Venus- that is interesting. I think I will try that with dd. She gets anxious about all sorts of things, she worries about other children if she sees anyone looking upset or withdrawn in the playground, that sort of thing. She gets very upset if anyone is mean to her main boy friend in school. She worries if someone has been sick in school, as she is scared she might catch the bug (I think this relates to a night when she was hospitalised aged 2 with a vomiting bug). She worries about things like ticks as we have a friend who has a daughter with Lymes disease. She worries about our puppy eating plants/getting hurt (puppy ate a bit of a deadly poisonous plant at a plant fair, luckily the stall owner saw her snaffle it and we got it out of her mouth ). She is already worrying about GCSEs and how she will cope with exams when she goes to secondary school (she is only in year 4!). She tends to project ahead with things and work out the worst case scenario and worry about it. I do this too, but I didn't do it as much as a child. All this is much worse if she is generally stressed, as she is now, by unpleasantness in school. She is surprisingly, a very cheerful and sunny natured child though! All the worries are something reasonable, but she doesn't seem to be able to filter out what is serious and what is not, when to be concerned and when to ignore something. She takes things seriously, and her brain is just constantly on the go. If she is very stressed (almost always related to school) then we give her tricky mental arithmetic to do, that is the one thing that calms her down as her brain deals with the task and isn't wondering off on a tangent. Both my dds love this as a distraction technique.
Off on another tangent- dd is home again today- should I ask the teacher to tell the class she is off as she has been very upset by being left out etc, and ask them to be kind to her when she is back in? (hoping for guilty consciences to be pricked) or would that possibly make dd more of a victim? Am not sure. They are 8/9 year olds, so maybe kinder and more responsive than if they were older. What do people think?
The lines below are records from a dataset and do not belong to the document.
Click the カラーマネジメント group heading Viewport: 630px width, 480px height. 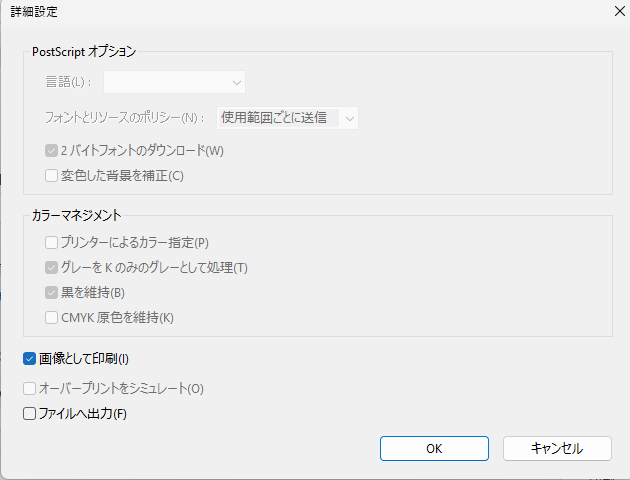[x=77, y=215]
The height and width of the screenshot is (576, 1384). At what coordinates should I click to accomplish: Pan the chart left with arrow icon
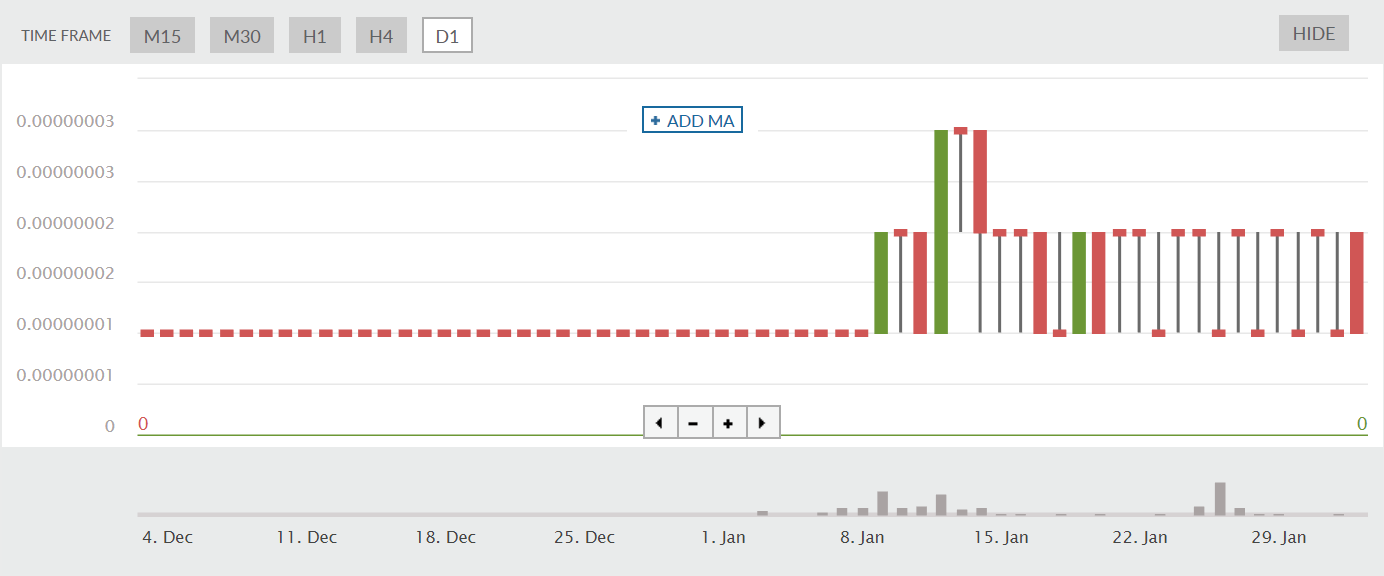click(660, 423)
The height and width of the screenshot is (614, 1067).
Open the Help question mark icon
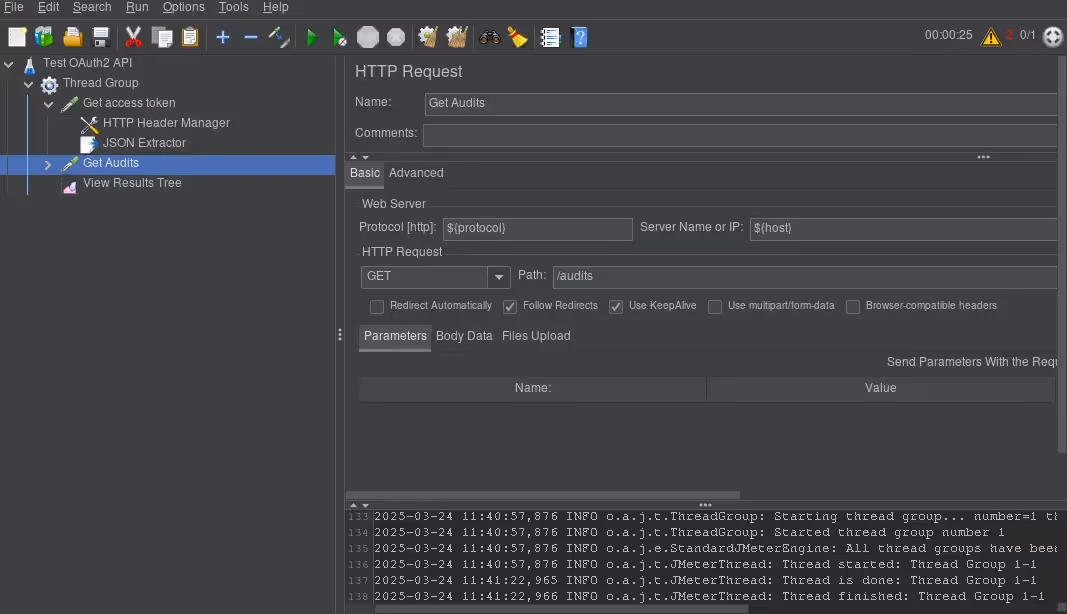(x=579, y=37)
FinDeSemaine · 13/06/2014 11:35

DD is very much anxious about things she can't control (it tends to be the big stuff like war and death, but also small things like other people being treated unfairly at school or friends being sad or people being mean to her). Like Helly's DD, she projects ahead and worries about the worst case scenario. In our case, for instance, she's worrying about what will happen if she goes to university and I can't go with her. She is in Y2. She may not even want to go to university, and I'm pretty sure if she does then she'll be delighted to be off doing her own stuff by that age! She is receiving some therapy for anxiety and this has given her some coping tools which I hope will improve things.

I'm not sure about telling them directly, helly, but it would certainly be a good opportunity for the teacher to do some talking about kindness and inclusion in general.